Pub Date: Feb. 17th, 2015
ISBN: 978-0-8041-3998-4
Publisher: Crown

Could a banal office act as an incubator of madness? That’s the question posed in this provocative fictional debut by a prominent Swedish actor.

The Authority is a government department in Stockholm. Its purpose is obscure; its days may be numbered. The unreliable narrator, Björn, starts work there after being eased out of another civil service job. He’s a loner who sees himself competing against the other paper-pushers, rebuffing help from a co-worker. Björn discovers the titular room early on. Its door is next to the toilets. It has standard office equipment and is apparently unused. The room gives him energy, but does it really exist? Where he sees a door, his colleagues just see a wall and are disturbed by his standing motionless against it for minutes on end. Karl, the weak-willed boss, calls a meeting at which the staff sound off. Björn doesn’t give an inch.
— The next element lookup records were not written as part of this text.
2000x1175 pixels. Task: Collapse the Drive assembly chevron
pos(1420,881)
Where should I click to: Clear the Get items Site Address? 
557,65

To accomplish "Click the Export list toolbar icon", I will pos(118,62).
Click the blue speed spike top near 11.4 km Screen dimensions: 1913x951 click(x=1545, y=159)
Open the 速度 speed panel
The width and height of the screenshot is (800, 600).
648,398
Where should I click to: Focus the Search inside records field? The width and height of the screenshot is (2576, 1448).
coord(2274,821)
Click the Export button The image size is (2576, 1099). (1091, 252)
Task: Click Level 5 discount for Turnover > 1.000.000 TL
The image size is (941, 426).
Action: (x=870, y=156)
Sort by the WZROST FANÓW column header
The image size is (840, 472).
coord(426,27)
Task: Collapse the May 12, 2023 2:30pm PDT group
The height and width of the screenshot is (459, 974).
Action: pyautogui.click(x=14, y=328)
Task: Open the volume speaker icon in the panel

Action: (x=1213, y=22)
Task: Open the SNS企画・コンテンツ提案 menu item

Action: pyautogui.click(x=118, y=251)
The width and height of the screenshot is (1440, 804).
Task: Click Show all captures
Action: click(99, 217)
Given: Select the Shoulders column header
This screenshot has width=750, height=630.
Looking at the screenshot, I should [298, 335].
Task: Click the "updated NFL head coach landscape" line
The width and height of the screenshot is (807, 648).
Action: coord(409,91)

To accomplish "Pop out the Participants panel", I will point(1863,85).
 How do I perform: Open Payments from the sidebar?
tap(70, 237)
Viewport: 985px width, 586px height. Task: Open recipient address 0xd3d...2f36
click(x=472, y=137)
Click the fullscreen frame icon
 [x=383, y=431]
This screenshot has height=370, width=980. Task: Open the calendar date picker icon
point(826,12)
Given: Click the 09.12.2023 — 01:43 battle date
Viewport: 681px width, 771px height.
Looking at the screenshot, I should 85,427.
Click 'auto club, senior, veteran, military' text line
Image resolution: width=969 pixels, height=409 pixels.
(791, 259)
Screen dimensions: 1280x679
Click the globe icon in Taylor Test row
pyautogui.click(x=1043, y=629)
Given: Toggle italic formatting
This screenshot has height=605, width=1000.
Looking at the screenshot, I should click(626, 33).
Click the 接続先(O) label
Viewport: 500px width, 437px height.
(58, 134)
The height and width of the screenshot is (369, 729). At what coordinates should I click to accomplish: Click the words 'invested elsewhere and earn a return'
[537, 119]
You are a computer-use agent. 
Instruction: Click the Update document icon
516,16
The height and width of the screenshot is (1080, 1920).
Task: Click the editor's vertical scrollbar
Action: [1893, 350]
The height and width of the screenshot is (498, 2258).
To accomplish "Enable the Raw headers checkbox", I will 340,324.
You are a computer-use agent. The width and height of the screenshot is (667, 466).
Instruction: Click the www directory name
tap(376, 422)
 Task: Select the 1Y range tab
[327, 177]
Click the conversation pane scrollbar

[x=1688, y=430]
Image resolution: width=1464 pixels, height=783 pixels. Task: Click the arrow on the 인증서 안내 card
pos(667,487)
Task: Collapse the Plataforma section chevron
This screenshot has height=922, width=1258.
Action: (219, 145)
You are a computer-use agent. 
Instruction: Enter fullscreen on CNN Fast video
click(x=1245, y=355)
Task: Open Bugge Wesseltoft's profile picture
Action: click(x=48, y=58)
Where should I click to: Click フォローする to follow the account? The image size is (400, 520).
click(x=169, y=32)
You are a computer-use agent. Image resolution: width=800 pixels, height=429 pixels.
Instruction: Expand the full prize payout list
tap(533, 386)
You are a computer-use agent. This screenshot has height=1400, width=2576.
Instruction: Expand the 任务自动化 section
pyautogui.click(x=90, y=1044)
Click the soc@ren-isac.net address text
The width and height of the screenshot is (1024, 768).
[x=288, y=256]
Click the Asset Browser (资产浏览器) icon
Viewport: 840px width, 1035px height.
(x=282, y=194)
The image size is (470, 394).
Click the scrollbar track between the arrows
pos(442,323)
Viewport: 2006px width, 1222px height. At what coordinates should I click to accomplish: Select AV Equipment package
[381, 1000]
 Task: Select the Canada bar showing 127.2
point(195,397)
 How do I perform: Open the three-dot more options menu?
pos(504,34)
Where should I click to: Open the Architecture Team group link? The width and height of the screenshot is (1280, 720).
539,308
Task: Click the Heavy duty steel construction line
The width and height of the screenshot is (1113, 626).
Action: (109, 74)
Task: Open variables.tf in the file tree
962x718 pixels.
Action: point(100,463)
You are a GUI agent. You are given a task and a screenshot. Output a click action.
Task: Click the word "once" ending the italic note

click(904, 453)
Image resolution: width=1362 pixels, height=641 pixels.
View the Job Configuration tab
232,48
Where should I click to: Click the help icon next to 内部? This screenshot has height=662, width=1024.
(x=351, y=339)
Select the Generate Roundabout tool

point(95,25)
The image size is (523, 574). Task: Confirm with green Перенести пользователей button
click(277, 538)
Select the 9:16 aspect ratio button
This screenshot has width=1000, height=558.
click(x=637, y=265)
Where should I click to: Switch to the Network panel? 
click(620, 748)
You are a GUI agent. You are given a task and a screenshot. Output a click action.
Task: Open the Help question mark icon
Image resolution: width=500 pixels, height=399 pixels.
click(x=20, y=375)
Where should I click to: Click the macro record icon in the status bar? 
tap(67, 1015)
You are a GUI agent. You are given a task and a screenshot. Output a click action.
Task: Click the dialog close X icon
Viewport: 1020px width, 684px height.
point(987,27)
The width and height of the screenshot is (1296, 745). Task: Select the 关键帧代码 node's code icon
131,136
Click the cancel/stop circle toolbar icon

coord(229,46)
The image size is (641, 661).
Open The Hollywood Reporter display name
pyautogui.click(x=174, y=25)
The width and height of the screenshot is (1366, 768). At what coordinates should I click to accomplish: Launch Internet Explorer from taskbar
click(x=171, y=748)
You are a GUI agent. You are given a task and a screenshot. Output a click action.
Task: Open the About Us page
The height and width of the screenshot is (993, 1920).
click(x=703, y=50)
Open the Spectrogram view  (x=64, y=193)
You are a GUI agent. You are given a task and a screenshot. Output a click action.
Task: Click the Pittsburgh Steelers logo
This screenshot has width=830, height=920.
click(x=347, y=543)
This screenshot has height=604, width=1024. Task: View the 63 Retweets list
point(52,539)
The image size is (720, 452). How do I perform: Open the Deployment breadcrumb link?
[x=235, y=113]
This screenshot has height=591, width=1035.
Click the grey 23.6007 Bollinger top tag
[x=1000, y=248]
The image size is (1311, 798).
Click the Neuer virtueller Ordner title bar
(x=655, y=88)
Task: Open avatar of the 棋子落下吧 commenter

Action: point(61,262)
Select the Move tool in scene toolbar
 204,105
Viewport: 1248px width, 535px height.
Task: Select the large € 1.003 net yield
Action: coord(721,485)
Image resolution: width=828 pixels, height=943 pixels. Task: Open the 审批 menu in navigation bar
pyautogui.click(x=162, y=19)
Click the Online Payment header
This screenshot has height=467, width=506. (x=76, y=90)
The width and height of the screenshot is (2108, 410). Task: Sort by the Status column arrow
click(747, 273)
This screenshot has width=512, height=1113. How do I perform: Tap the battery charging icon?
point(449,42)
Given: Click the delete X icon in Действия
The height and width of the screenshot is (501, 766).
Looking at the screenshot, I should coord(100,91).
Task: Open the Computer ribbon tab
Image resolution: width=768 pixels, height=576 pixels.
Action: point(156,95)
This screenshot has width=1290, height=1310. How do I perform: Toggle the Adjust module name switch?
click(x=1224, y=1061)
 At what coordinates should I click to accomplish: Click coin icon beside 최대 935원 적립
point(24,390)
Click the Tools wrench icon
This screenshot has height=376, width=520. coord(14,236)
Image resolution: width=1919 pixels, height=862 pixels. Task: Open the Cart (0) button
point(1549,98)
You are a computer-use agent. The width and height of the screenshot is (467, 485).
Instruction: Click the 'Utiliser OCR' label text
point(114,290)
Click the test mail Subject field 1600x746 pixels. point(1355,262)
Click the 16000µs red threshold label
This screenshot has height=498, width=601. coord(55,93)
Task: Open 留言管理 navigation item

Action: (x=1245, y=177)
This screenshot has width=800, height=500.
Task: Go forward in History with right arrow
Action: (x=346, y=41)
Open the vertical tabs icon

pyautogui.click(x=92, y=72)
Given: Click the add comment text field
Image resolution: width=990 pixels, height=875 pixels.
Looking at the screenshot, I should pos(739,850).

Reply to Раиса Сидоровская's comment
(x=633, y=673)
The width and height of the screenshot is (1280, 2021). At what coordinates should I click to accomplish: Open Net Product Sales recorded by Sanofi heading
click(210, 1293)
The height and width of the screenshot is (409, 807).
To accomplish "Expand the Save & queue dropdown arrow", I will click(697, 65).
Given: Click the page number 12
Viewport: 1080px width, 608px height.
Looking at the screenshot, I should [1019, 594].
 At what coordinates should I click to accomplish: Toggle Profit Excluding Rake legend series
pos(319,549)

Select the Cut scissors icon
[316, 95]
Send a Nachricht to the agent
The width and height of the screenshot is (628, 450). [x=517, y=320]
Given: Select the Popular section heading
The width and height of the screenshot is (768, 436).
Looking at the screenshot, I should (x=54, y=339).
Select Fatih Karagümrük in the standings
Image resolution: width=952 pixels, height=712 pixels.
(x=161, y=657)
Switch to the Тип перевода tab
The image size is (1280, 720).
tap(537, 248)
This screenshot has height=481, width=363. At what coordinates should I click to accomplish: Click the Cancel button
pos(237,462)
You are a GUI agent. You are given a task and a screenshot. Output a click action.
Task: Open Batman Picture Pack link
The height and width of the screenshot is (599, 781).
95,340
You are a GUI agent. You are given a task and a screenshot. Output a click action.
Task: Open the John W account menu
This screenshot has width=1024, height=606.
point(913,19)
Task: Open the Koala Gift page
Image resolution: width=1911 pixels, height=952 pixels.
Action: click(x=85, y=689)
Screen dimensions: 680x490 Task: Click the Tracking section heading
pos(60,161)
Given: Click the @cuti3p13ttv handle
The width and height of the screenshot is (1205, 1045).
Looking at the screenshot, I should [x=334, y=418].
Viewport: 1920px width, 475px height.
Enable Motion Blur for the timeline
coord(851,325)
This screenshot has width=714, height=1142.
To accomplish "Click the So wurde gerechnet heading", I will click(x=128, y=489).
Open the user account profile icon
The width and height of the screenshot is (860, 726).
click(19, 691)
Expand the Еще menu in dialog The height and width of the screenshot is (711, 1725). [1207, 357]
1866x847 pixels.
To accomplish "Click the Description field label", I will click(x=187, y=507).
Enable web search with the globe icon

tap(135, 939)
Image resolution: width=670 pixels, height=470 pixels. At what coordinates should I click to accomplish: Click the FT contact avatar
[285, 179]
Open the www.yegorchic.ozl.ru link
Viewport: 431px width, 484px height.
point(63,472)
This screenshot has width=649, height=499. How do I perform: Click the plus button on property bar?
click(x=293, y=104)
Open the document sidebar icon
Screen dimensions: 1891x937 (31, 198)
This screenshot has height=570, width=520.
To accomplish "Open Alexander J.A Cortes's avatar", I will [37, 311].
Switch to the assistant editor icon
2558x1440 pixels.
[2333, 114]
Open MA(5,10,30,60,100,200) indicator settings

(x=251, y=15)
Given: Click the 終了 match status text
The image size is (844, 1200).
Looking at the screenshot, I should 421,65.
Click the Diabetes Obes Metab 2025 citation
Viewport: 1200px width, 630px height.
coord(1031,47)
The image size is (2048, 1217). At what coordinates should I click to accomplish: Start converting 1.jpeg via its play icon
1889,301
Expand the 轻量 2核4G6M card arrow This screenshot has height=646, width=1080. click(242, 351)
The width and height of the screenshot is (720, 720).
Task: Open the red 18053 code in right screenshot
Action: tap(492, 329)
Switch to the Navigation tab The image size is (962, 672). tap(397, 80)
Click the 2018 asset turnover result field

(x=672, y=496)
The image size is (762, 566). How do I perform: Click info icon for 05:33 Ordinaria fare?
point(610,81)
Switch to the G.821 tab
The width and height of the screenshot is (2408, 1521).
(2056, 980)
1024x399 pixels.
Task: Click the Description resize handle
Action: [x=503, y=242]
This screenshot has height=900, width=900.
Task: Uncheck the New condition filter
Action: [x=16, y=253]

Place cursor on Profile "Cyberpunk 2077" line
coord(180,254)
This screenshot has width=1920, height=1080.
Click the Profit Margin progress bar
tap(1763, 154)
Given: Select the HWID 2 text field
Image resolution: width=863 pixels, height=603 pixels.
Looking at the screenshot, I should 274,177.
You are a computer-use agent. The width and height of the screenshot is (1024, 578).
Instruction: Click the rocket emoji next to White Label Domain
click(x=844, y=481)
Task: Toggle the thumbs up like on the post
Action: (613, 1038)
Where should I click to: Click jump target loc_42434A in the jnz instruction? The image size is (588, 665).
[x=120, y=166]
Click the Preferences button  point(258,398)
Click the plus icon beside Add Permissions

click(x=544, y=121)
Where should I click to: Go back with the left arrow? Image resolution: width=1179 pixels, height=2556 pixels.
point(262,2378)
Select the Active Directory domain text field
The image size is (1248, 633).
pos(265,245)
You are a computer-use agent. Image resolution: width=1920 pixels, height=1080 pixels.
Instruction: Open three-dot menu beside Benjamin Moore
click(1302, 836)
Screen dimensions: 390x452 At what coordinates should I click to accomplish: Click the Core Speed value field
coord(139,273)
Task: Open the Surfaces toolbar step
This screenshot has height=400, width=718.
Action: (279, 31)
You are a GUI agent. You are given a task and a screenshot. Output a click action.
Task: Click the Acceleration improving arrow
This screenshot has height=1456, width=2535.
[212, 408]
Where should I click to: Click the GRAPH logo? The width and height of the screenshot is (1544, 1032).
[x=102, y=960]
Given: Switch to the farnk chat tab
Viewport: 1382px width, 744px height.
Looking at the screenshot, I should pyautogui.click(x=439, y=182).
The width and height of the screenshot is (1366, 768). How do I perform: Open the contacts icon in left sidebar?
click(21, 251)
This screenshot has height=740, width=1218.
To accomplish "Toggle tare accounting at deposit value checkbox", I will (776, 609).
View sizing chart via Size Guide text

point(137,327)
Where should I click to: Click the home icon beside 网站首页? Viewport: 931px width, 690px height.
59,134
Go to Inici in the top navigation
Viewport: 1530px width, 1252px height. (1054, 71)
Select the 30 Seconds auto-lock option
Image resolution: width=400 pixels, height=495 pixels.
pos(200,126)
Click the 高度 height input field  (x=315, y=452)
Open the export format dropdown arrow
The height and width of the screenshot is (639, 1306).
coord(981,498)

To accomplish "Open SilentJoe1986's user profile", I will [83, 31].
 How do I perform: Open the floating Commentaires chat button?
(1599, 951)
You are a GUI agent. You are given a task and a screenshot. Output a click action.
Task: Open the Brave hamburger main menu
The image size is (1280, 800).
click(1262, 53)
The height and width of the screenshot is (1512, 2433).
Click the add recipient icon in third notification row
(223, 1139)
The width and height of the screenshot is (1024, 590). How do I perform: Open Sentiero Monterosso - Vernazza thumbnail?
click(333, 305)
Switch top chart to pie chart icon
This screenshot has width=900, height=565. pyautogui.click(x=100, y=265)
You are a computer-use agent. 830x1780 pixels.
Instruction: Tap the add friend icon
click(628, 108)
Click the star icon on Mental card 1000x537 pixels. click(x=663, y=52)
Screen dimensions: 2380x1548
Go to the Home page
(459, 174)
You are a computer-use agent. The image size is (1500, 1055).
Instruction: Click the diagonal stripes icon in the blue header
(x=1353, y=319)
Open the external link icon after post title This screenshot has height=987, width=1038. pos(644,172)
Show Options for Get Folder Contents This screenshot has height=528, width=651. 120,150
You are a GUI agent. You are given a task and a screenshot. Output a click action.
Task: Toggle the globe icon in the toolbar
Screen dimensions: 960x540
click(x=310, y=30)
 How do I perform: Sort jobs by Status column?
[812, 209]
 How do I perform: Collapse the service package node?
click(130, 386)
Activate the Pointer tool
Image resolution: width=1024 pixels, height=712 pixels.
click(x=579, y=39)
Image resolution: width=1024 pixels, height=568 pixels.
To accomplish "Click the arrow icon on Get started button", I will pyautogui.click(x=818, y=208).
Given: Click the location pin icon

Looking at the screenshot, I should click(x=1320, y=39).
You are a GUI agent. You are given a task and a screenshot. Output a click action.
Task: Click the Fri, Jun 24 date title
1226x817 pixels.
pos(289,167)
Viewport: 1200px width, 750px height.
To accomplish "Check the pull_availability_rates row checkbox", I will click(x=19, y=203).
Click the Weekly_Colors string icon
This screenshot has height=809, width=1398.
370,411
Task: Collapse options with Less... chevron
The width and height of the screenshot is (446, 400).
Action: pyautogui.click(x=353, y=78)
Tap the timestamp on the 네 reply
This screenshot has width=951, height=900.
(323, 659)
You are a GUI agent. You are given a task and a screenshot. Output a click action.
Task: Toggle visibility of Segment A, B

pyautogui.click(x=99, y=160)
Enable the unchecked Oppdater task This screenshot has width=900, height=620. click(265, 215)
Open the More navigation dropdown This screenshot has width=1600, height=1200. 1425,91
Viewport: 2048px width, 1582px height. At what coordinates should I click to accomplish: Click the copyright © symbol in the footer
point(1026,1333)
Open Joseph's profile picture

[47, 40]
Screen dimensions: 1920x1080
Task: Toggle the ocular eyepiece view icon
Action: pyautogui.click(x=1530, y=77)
He’s as intractable as Melville’s Bartleby, but while that tragic lost soul aroused compassion, Björn alienates the “little people” with his haughty defiance, though he allows that “I am prepared to forgive you.” Karlsson laces his narrator’s megalomania with hints that stultifying work and an acquiescent office culture can drive a person to extremes. The twist comes when Björn steals a co-worker’s project and does a vastly better job with it. Suddenly he’s hot! His expertise, which he insists on attributing to the “room,” attracts the attention of the Authority’s director. Should Björn be allowed to indulge his obsession? Karl, the hapless bureaucrat, tries to make folks happy with the formula “the room does not exist for everyone.” Nobody is appeased; the director must decide; Björn’s fate hangs in the balance.

Karlsson’s deft jab at dead-end workplaces keeps you agreeably off-balance and eager for more of his work.